Manifestations cliniques - Elles sont tardives et peu spécifiques, ce qui explique le retard au diagnostic. Les trois symptômes les plus couramment observés sont :
- perte de poids, essentiellement due à l’anorexie;
- douleurs abdominales, souvent épigastriques et à irradiations postérieures, et calmées lorsque le sujet se penche en avant;
- ictère avec urines foncées et prurit, le plus souvent lorsque la tumeur occupe la tête du pancréas (mais également possible par l'intermédiaire de métastases hépatiques lorsqu’elles siègent sur le corps ou la queue de la glande).
Examens biologiques - La recherche des marqueurs ACE (antigène carcino-embryonnaire) et CA19-9 n’est que peu efficace dans un objectif de dépistage.
Examens d’imagerie - Ils incluent la tomodensitométrie (souvent l’examen de première intention), l’imagerie par résonance magnétique, l’échographie et parfois la cholangiopancréatographie rétrograde endoscopique.
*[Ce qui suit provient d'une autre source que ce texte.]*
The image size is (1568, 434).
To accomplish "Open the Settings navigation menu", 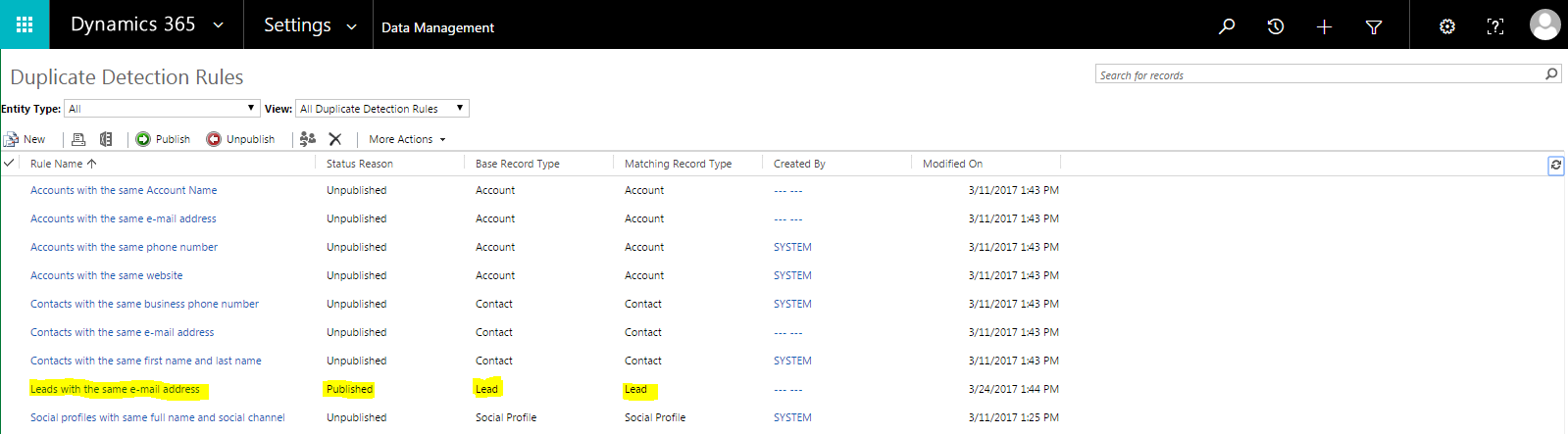I will point(309,25).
Lorsque la tumeur comprime les voies biliaires, les trois premiers de ces examens doivent être pratiqués avant la pose d’une endoprothèse dans les voies biliaires, faute de quoi l’interprétation des images serait plus difficile.
PRINCIPES DU TRAITEMENT
Le taux moyen de survie à 5 ans est d'environ 3%, ce qui en fait le pire de tous les types de cancer (le taux moyen de survie à 2 ans n’est que de 5 à 10%). Le cancer du pancréas a donc une incidence comparable à son taux de mortalité.
Chirurgie - Elle constitue la seule option actuelle de traitement potentiellement curateur, bien que le taux de survie à 5 ans après exérèse totale demeure très faible (20 à 30%). De plus, moins du cinquième (1/5? 1/4?, 20%) des malades peuvent encore bénéficier de la chirurgie d’exérèse lors du diagnostic.
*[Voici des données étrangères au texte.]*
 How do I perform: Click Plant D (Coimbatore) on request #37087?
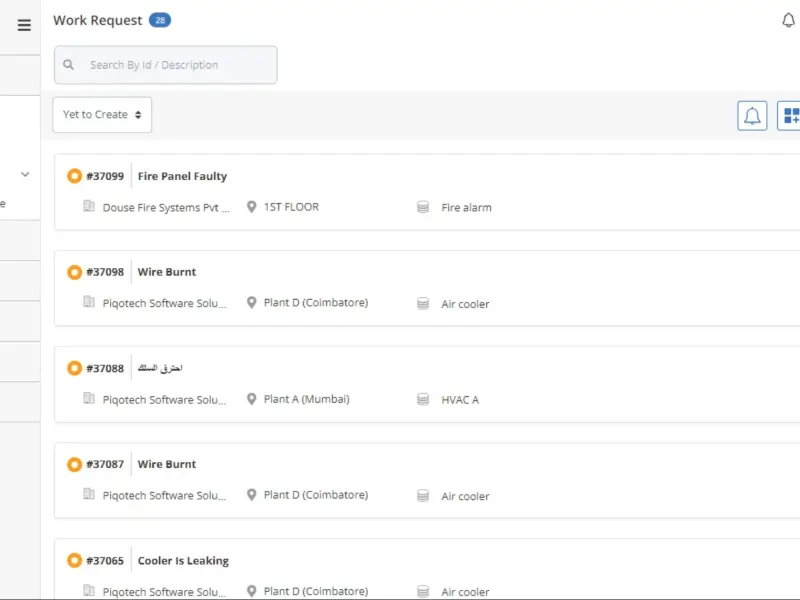tap(316, 495)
Le geste chirurgical classique consiste en une duodénopancréatectomie (céphalique si n’enlevant que la tête du pancréas) avec réanastomose des canaux pancréatiques, des voies biliaires et de l’estomac dans le jéjunum.
Traitements palliatifs - Un malade non opérable a une espérance de vie moyenne de 5 mois. Les traitements palliatifs reposent essentiellement sur la gemcitabine (qui permet une amélioration de l’état général dans 30% des cas) et la radiothérapie.
EN RÉSUMÉ
Le cancer du pancréas exocrine est habituellement un adénocarcinome canalaire qui siège préférentiellement dans la tête de la glande. Il atteint surtout l’homme entre 60 et 80 ans. Le tabagisme, la pancréatite chronique en sont des facteurs favorisants reconnus. Ses manifestations cliniques, tardives, consistent essentiellement en un ictère avec perte de poids et douleurs abdominales (épigastriques à irradiations postérieures, calmées en antéflexion). Les examens d’imagerie reposent sur la tomodensitométrie et l’imagerie par résonance magnétique, mais la confirmation histologique est indispensable (biopsie). Le pronostic du cancer du pancréas est très sombre : environ 3% de survie à 5 ans. Son seul traitement potentiellement curateur est de nature chirurgicale (duodénopancréatectomie), mais à peine un patient sur quatre survivra 5 ans après intervention. Les traitements palliatifs peuvent faire appel à la gemcitabine ou à la radiothérapie.